Conseillière municipale engagée
C'est constituer un comité de défense de l'hopital
responsable du comité de défense du CHU alèsien
pour contrer sa fermeture,
réclamer un service de soins palliatifs pour humaniser les fins de vie,
refuser la fermeture d'une classe dans une école,
réclamer des endroits pour se réunir, des lieux ressources conviviaux,
des salles pour visionnner des films qui ne passeront pas
dans les grandes salles parce qu'ils résultent du travail
de chercheurs de vérité, ceux qui ont le culot de refuser
l'alienation à l'image collective modélisée
sur les peurs et les lachetés individuelles.
C'est élire des maires dont nous connaissons la pugnacité
pour défendre leurs administrés,
des maires qui ne délaissent pas leur village
pour aller noyauter une cumulation de mandat dans des bureaux urbains.
C'est réintégrer dans notre imaginaire qu'un service public doit être gratuit,
y compris quand il n'est pas rentable,
qu'il peut être géré localement et non étatiquement,
avec regard permanent des consommateurs sur ce qu'on fait
de l'eau qui coule chez eux, du vent, du soleil, du charbon,
de la forêt, de la biomasse et de toutes ces énergies
qu'on tente de nous confisquer au profit du lobby nucléaire.
C'est restaurer l'utopie,
qui consiste le plus souvent à croire
que tout ce qui respecte et libère l'humain est juste et concrétisable.

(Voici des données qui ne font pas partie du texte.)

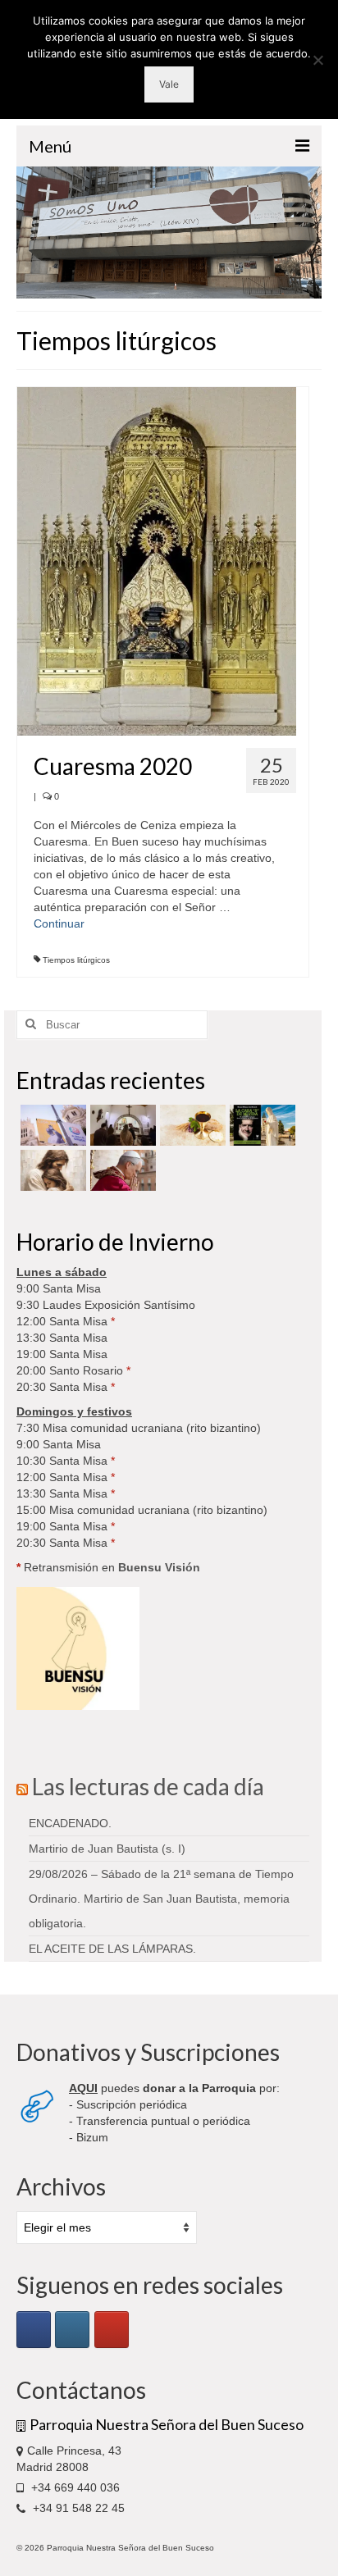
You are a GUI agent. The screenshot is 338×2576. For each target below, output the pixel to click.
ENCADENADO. (70, 1823)
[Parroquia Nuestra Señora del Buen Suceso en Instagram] (72, 2329)
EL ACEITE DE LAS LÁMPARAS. (112, 1948)
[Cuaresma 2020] (156, 560)
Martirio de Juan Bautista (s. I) (107, 1848)
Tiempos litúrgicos (76, 959)
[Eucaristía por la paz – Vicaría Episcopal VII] (191, 1125)
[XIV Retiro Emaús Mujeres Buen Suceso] (51, 1170)
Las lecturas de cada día (148, 1786)
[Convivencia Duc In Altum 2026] (121, 1125)
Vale (169, 84)
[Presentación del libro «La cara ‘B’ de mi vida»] (260, 1125)
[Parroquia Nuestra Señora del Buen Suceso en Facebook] (33, 2329)
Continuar (59, 923)
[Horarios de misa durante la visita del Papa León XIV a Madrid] (51, 1125)
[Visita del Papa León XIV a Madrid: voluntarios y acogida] (121, 1170)
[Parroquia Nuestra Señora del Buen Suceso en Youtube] (111, 2329)
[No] (317, 60)
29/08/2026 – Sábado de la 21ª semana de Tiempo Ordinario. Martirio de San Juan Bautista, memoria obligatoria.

C'est défendre les associations qui tissent la réalité des réseaux locaux,
et c'est accepter que notre identité nationale s'est constituée
non pas sur l'exclusion et le racisme,
la méfiance et la mesquinerie généralisée,
mais sur l'ouverture et le partage
par la gratuité des service publics,
c'est aussi comprendre qu'en ghettoisant les minorités fragilisées,
en excluant et humiliant les plus faibles,
c'est le fronton ou est inscrit dans la pierre
« liberté, égalité, fraternité, »
dont les Français sont fiers, qui vole en éclats,
et dont les ruines serviront à échaffauder les barricades sectaires
des intégristes de tous poils
qu'on aura basculé dans leurs derniers retranchements identitaires.